Extracted records:
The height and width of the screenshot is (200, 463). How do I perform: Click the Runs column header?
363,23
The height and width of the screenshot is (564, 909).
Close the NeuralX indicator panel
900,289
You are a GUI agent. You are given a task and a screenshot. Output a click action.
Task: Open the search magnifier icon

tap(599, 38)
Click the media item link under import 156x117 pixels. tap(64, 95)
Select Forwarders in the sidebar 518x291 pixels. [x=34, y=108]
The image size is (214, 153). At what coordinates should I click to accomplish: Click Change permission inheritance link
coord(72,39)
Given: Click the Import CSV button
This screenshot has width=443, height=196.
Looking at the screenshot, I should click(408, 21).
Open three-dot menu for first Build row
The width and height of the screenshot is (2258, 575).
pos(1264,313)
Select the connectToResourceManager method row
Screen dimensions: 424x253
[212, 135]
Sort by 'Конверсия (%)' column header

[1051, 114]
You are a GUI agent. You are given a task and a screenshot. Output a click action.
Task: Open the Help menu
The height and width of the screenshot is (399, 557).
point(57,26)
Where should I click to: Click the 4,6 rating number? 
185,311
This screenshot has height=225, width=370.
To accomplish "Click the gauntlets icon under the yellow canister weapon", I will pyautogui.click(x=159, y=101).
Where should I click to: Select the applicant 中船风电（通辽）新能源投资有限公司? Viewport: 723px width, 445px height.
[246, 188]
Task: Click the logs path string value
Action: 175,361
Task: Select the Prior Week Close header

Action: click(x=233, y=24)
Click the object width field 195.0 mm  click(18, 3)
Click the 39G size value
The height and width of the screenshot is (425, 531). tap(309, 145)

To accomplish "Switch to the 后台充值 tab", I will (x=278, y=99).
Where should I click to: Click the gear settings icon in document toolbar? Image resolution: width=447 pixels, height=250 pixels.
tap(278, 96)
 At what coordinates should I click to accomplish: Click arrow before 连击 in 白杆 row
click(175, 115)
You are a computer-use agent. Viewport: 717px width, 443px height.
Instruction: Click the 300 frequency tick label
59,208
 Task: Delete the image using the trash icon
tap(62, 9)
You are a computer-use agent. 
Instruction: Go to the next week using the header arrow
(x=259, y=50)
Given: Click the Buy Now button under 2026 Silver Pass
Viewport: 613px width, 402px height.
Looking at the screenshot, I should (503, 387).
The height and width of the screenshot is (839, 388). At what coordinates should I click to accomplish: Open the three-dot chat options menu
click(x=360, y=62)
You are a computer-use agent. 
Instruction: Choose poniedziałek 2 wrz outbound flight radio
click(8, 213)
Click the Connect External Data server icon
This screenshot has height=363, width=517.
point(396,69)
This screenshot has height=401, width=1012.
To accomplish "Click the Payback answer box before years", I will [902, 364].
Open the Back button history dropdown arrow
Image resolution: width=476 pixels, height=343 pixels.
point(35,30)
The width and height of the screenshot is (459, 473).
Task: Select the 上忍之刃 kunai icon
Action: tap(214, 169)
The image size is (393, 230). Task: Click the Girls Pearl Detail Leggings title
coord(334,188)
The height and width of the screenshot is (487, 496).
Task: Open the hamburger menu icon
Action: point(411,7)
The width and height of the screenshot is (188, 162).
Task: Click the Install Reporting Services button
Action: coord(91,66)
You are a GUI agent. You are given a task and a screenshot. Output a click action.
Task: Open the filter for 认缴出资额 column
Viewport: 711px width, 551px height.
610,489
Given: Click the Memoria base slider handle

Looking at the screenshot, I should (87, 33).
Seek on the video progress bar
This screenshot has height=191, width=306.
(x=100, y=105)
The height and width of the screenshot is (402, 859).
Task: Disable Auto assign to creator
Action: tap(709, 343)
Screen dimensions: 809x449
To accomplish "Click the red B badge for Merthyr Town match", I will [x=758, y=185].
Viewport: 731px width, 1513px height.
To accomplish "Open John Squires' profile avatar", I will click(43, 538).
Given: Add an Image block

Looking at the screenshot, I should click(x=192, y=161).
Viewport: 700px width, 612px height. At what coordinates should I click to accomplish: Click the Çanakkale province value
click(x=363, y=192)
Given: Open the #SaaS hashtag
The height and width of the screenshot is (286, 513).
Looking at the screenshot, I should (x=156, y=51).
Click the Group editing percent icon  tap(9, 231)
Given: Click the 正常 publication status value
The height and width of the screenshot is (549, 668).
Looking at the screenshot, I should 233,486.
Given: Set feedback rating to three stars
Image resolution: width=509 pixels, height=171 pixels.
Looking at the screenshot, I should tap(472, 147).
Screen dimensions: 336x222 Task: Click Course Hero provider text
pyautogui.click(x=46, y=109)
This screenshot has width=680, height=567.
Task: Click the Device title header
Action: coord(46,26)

Exercise directions:
Restate the material word for word so that no line differs from the original.

Solution for this problem:
The height and width of the screenshot is (200, 463). How do I perform: Click the Runs column header?
363,23
The height and width of the screenshot is (564, 909).
Close the NeuralX indicator panel
900,289
You are a GUI agent. You are given a task and a screenshot. Output a click action.
Task: Open the search magnifier icon

tap(599, 38)
Click the media item link under import 156x117 pixels. tap(64, 95)
Select Forwarders in the sidebar 518x291 pixels. [x=34, y=108]
The image size is (214, 153). At what coordinates should I click to accomplish: Click Change permission inheritance link
coord(72,39)
Given: Click the Import CSV button
This screenshot has width=443, height=196.
Looking at the screenshot, I should click(408, 21).
Open three-dot menu for first Build row
The width and height of the screenshot is (2258, 575).
pos(1264,313)
Select the connectToResourceManager method row
Screen dimensions: 424x253
[212, 135]
Sort by 'Конверсия (%)' column header

[1051, 114]
You are a GUI agent. You are given a task and a screenshot. Output a click action.
Task: Open the Help menu
The height and width of the screenshot is (399, 557).
point(57,26)
Where should I click to: Click the 4,6 rating number? 
185,311
This screenshot has height=225, width=370.
To accomplish "Click the gauntlets icon under the yellow canister weapon", I will pyautogui.click(x=159, y=101).
Where should I click to: Select the applicant 中船风电（通辽）新能源投资有限公司? Viewport: 723px width, 445px height.
[246, 188]
Task: Click the logs path string value
Action: 175,361
Task: Select the Prior Week Close header

Action: click(x=233, y=24)
Click the object width field 195.0 mm  click(18, 3)
Click the 39G size value
The height and width of the screenshot is (425, 531). tap(309, 145)

To accomplish "Switch to the 后台充值 tab", I will (x=278, y=99).
Where should I click to: Click the gear settings icon in document toolbar? Image resolution: width=447 pixels, height=250 pixels.
tap(278, 96)
 At what coordinates should I click to accomplish: Click arrow before 连击 in 白杆 row
click(175, 115)
You are a computer-use agent. Viewport: 717px width, 443px height.
Instruction: Click the 300 frequency tick label
59,208
 Task: Delete the image using the trash icon
tap(62, 9)
You are a computer-use agent. 
Instruction: Go to the next week using the header arrow
(x=259, y=50)
Given: Click the Buy Now button under 2026 Silver Pass
Viewport: 613px width, 402px height.
Looking at the screenshot, I should (503, 387).
The height and width of the screenshot is (839, 388). At what coordinates should I click to accomplish: Open the three-dot chat options menu
click(x=360, y=62)
You are a computer-use agent. 
Instruction: Choose poniedziałek 2 wrz outbound flight radio
click(8, 213)
Click the Connect External Data server icon
This screenshot has height=363, width=517.
point(396,69)
This screenshot has height=401, width=1012.
To accomplish "Click the Payback answer box before years", I will [902, 364].
Open the Back button history dropdown arrow
Image resolution: width=476 pixels, height=343 pixels.
point(35,30)
The width and height of the screenshot is (459, 473).
Task: Select the 上忍之刃 kunai icon
Action: tap(214, 169)
The image size is (393, 230). Task: Click the Girls Pearl Detail Leggings title
coord(334,188)
The height and width of the screenshot is (487, 496).
Task: Open the hamburger menu icon
Action: point(411,7)
The width and height of the screenshot is (188, 162).
Task: Click the Install Reporting Services button
Action: coord(91,66)
You are a GUI agent. You are given a task and a screenshot. Output a click action.
Task: Open the filter for 认缴出资额 column
Viewport: 711px width, 551px height.
610,489
Given: Click the Memoria base slider handle

Looking at the screenshot, I should (87, 33).
Seek on the video progress bar
This screenshot has height=191, width=306.
(x=100, y=105)
The height and width of the screenshot is (402, 859).
Task: Disable Auto assign to creator
Action: tap(709, 343)
Screen dimensions: 809x449
To accomplish "Click the red B badge for Merthyr Town match", I will [x=758, y=185].
Viewport: 731px width, 1513px height.
To accomplish "Open John Squires' profile avatar", I will click(43, 538).
Given: Add an Image block

Looking at the screenshot, I should click(x=192, y=161).
Viewport: 700px width, 612px height. At what coordinates should I click to accomplish: Click the Çanakkale province value
click(x=363, y=192)
Given: Open the #SaaS hashtag
The height and width of the screenshot is (286, 513).
Looking at the screenshot, I should (x=156, y=51).
Click the Group editing percent icon  tap(9, 231)
Given: Click the 正常 publication status value
The height and width of the screenshot is (549, 668).
Looking at the screenshot, I should 233,486.
Given: Set feedback rating to three stars
Image resolution: width=509 pixels, height=171 pixels.
Looking at the screenshot, I should tap(472, 147).
Screen dimensions: 336x222 Task: Click Course Hero provider text
pyautogui.click(x=46, y=109)
This screenshot has width=680, height=567.
Task: Click the Device title header
Action: coord(46,26)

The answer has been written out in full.